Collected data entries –
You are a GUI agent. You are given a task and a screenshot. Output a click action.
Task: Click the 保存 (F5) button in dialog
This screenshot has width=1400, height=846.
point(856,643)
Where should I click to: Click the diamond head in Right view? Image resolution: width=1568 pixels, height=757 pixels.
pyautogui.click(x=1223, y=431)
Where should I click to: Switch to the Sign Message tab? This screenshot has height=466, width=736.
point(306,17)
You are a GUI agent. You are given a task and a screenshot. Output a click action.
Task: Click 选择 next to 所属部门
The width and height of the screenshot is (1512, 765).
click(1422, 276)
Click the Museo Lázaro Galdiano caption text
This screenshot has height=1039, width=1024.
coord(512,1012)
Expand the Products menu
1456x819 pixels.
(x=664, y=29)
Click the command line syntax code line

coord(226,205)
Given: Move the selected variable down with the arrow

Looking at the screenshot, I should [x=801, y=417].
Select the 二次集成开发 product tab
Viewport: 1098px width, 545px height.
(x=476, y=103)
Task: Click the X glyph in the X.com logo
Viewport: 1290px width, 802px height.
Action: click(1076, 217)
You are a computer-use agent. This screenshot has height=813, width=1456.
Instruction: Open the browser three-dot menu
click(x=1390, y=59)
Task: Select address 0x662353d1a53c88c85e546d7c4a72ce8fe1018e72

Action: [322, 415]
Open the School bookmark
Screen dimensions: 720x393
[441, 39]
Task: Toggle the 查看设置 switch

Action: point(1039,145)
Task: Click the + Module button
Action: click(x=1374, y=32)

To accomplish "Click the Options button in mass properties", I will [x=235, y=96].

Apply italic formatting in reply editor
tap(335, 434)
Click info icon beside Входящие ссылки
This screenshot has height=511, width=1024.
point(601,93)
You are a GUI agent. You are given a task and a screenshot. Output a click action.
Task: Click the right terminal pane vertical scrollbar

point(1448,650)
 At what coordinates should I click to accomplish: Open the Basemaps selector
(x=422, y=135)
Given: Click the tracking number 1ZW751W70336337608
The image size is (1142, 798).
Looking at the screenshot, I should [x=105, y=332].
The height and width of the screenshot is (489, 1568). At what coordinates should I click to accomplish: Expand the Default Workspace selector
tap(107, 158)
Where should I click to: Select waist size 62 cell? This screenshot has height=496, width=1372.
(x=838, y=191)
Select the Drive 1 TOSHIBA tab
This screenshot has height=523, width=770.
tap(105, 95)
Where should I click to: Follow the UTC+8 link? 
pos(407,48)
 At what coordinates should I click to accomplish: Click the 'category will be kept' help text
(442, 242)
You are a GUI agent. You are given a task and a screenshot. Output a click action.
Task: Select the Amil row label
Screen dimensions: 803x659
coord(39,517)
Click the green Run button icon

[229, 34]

What is being asked –
Retype all of the entries precisely as they are.

Task output –
You are a GUI agent. You are given a task and a screenshot. Output a click action.
Task: Click the 保存 (F5) button in dialog
This screenshot has width=1400, height=846.
point(856,643)
Where should I click to: Click the diamond head in Right view? Image resolution: width=1568 pixels, height=757 pixels.
pyautogui.click(x=1223, y=431)
Where should I click to: Switch to the Sign Message tab? This screenshot has height=466, width=736.
point(306,17)
You are a GUI agent. You are given a task and a screenshot. Output a click action.
Task: Click 选择 next to 所属部门
The width and height of the screenshot is (1512, 765).
click(1422, 276)
Click the Museo Lázaro Galdiano caption text
This screenshot has height=1039, width=1024.
coord(512,1012)
Expand the Products menu
1456x819 pixels.
(x=664, y=29)
Click the command line syntax code line

coord(226,205)
Given: Move the selected variable down with the arrow

Looking at the screenshot, I should [x=801, y=417].
Select the 二次集成开发 product tab
Viewport: 1098px width, 545px height.
(x=476, y=103)
Task: Click the X glyph in the X.com logo
Viewport: 1290px width, 802px height.
Action: click(1076, 217)
You are a computer-use agent. This screenshot has height=813, width=1456.
Instruction: Open the browser three-dot menu
click(x=1390, y=59)
Task: Select address 0x662353d1a53c88c85e546d7c4a72ce8fe1018e72

Action: [322, 415]
Open the School bookmark
Screen dimensions: 720x393
[441, 39]
Task: Toggle the 查看设置 switch

Action: point(1039,145)
Task: Click the + Module button
Action: click(x=1374, y=32)

To accomplish "Click the Options button in mass properties", I will [x=235, y=96].

Apply italic formatting in reply editor
tap(335, 434)
Click info icon beside Входящие ссылки
This screenshot has height=511, width=1024.
point(601,93)
You are a GUI agent. You are given a task and a screenshot. Output a click action.
Task: Click the right terminal pane vertical scrollbar

point(1448,650)
 At what coordinates should I click to accomplish: Open the Basemaps selector
(x=422, y=135)
Given: Click the tracking number 1ZW751W70336337608
The image size is (1142, 798).
Looking at the screenshot, I should [x=105, y=332].
The height and width of the screenshot is (489, 1568). At what coordinates should I click to accomplish: Expand the Default Workspace selector
tap(107, 158)
Where should I click to: Select waist size 62 cell? This screenshot has height=496, width=1372.
(x=838, y=191)
Select the Drive 1 TOSHIBA tab
This screenshot has height=523, width=770.
tap(105, 95)
Where should I click to: Follow the UTC+8 link? 
pos(407,48)
 At what coordinates should I click to accomplish: Click the 'category will be kept' help text
(442, 242)
You are a GUI agent. You are given a task and a screenshot. Output a click action.
Task: Select the Amil row label
Screen dimensions: 803x659
coord(39,517)
Click the green Run button icon

[229, 34]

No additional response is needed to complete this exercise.